Barely 12 months since a zero-day in the Fortra GoAnywhere managed file transfer (MFT) tool resulted in a surge in cyber attacks and global infamy for the Clop (aka Cl0p) ransomware gang, users of the popular service are being advised to steel themselves against a newly uncovered, critical flaw in the product.
Credited to security researchers Mohammed Eldeeb and Islam Elrfai of Egypt-based Spark Engineering Consultants, CVE-2024-0204 is a remotely exploitable authentication bypass flaw in Fortra GoAnywhere MFT that exists in versions prior to 7.4.1.
Left untreated, it could allow an unauthorised user to create an admin user via the administration portal – something that would prove of great value to a ransomware gang looking to achieve persistence in a victim environment.
According to Fortra, users can mitigate the issue by upgrading to version 7.4.1 of GoAnywhere or higher. Additionally, users can mitigate the vulnerability’s impact in non-container deployments by deleting the InitialAccountSetup.xhtml file in the install directory, and then restarting the service. For instances deployed in containers, this file should be replaced with an empty one, then the service can be restarted.
Delayed disclosure raises questions
Almost immediately after Fortra published details of the issue, questions began to be raised about an apparent six week delay in the public disclosure process. Caitlin Condon, Rapid7 director of vulnerability research and intelligence, was among those to spot the discrepancy.
“Fortra evidently addressed this vulnerability in a December 7, 2023 release of GoAnywhere MFT, but it would appear they did not issue an advisory until now. According to a screenshot from Mohammed Eldeeb, the researcher who discovered the vulnerability, private communications went out to GoAnywhere MFT customers circa December 4,” she wrote in a blog post.
Condon added: “In February 2023, a zero-day vulnerability (CVE-2023-0669) in GoAnywhere MFT was exploited in a large-scale extortion campaign conducted by the Cl0p ransomware group. It’s unclear from Fortra’s initial advisory whether CVE-2024-0204 has been exploited in the wild, but we would expect the vulnerability to be targeted quickly if it has not come under attack already, particularly since the fix has been available to reverse engineer for more than a month. Rapid7 strongly advises GoAnywhere MFT customers to take emergency action.”

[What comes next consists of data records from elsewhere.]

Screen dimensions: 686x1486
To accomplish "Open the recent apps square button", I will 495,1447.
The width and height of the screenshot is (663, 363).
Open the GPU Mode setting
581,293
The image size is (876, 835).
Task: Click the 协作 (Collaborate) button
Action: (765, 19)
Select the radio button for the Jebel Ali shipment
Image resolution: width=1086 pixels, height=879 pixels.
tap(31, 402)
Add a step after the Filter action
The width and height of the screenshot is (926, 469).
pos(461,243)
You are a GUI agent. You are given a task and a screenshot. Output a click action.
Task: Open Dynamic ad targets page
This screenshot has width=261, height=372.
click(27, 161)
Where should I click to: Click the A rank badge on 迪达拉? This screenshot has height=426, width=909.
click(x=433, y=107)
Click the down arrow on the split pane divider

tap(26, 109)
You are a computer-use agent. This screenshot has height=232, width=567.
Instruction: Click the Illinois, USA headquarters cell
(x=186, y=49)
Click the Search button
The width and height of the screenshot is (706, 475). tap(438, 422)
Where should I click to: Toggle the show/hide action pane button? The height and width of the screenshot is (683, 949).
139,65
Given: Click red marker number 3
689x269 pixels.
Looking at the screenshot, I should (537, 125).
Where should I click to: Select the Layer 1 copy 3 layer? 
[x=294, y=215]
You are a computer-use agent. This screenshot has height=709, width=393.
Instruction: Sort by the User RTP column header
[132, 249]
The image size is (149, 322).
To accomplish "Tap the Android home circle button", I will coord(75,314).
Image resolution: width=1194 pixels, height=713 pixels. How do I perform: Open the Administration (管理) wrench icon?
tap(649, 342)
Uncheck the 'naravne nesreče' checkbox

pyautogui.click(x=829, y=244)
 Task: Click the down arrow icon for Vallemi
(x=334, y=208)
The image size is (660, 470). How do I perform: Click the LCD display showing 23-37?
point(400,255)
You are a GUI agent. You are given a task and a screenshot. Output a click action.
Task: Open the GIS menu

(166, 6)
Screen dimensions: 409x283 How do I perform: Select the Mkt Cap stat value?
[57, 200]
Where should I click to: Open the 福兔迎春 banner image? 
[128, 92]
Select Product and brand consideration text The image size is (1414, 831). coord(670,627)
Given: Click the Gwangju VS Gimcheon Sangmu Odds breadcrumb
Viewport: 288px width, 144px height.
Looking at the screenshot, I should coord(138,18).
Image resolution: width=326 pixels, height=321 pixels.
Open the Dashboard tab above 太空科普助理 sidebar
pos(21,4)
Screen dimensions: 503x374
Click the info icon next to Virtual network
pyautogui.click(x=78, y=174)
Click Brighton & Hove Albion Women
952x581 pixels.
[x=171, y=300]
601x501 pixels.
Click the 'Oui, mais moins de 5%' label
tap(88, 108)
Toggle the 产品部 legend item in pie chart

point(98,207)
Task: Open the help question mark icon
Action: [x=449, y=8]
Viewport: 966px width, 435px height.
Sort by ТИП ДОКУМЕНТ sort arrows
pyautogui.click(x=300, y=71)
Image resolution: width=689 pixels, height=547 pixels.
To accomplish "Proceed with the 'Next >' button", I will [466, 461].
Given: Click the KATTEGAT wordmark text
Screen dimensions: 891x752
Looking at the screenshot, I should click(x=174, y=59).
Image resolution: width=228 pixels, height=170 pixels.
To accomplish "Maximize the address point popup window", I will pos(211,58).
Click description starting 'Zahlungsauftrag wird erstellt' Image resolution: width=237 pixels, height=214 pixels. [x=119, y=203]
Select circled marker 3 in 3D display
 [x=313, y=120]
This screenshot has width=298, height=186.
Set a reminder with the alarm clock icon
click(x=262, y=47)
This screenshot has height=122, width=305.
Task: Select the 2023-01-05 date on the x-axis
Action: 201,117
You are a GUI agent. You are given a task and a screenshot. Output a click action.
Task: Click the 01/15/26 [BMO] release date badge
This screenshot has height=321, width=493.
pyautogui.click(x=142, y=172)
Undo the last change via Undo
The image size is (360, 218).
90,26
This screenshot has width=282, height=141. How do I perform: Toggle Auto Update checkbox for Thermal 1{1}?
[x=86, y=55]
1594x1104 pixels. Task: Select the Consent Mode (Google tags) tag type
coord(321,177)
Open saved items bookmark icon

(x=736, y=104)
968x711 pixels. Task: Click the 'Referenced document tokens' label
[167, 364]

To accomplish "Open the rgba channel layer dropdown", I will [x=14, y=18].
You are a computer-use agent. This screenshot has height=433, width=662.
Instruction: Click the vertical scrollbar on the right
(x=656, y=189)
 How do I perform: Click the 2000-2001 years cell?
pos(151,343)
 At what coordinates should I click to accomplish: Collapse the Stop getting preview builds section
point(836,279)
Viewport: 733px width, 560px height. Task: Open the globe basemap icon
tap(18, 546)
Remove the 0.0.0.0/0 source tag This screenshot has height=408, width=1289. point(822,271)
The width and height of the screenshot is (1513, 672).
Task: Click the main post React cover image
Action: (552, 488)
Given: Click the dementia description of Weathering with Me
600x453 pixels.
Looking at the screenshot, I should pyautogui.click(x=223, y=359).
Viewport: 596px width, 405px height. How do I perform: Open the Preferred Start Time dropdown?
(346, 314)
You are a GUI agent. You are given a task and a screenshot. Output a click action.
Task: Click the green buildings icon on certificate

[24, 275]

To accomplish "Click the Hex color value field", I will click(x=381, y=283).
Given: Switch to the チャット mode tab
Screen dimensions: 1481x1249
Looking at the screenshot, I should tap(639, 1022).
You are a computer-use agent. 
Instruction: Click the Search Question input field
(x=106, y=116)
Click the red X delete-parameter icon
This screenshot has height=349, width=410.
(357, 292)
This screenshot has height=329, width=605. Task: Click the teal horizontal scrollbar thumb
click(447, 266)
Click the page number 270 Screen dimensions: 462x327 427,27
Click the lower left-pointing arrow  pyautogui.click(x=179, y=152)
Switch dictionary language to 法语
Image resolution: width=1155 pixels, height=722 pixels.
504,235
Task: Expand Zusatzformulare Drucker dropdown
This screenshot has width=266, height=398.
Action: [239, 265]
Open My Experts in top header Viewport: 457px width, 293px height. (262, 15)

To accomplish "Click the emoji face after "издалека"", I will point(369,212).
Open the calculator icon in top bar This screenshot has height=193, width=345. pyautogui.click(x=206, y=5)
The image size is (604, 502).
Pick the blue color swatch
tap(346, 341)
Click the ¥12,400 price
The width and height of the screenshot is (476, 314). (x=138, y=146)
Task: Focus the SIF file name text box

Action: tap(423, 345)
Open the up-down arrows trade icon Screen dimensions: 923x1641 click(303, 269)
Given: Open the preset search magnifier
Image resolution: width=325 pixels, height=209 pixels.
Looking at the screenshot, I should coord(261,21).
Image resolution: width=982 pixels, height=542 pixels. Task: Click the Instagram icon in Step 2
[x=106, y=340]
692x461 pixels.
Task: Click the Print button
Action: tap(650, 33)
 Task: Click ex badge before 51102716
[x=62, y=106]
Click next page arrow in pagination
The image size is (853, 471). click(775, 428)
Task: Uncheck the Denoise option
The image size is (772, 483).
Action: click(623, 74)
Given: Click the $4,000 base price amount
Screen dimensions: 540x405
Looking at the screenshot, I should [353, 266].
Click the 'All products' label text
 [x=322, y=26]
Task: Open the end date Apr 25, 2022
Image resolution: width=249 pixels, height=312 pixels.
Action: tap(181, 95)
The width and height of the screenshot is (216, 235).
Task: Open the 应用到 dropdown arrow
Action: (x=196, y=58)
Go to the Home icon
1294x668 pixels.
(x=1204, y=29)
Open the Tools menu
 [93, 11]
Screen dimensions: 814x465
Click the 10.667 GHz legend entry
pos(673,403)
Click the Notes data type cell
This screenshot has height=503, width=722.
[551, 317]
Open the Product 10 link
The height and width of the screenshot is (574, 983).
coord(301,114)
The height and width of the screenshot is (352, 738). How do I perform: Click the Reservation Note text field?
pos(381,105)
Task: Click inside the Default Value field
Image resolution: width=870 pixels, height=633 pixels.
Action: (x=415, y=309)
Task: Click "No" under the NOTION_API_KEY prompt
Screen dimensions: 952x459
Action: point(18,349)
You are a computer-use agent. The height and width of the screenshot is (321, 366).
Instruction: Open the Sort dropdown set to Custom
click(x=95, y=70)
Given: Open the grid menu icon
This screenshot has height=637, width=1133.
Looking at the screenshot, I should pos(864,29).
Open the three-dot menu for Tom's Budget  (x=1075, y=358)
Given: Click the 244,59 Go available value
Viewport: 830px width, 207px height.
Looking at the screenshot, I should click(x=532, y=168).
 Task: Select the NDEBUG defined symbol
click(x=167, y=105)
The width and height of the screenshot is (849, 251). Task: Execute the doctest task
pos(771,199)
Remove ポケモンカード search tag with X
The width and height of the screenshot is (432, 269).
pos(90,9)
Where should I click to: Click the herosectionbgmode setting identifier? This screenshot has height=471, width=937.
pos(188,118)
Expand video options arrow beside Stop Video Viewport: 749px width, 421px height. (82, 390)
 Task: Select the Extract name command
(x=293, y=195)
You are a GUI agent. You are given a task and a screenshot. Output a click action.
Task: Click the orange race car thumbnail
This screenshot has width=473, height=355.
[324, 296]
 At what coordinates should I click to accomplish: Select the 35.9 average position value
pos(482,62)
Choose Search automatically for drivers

Additionally, Horizon3.ai red-teamer and chief attack engineer Zach Hanley has now published details of a proof-of-concept exploit against CVE-2024-0204, detailing how it arises from a path traversal weakness in Fortra GoAnywhere, which he was able to take advantage of it to create additional users.
The existence of a proof-of-concept exploit heightens the potential danger for Fortra GoAnywhere users who have not yet updated and whose instances are public-facing. It is unknown at the time of writing how many vulnerable instances may exist.
Hanley also outlined potential indicators of compromise (IoCs) for security teams to look out for. The most immediately obvious of these will be the potential addition of unknown new accounts in the Admin Users group in the GoAnywhere admin portal, but investigators may also wish to inspect logs found at the following location – GoAnywhereuserdatadatabasegoanywherelog*.log – for possible changes.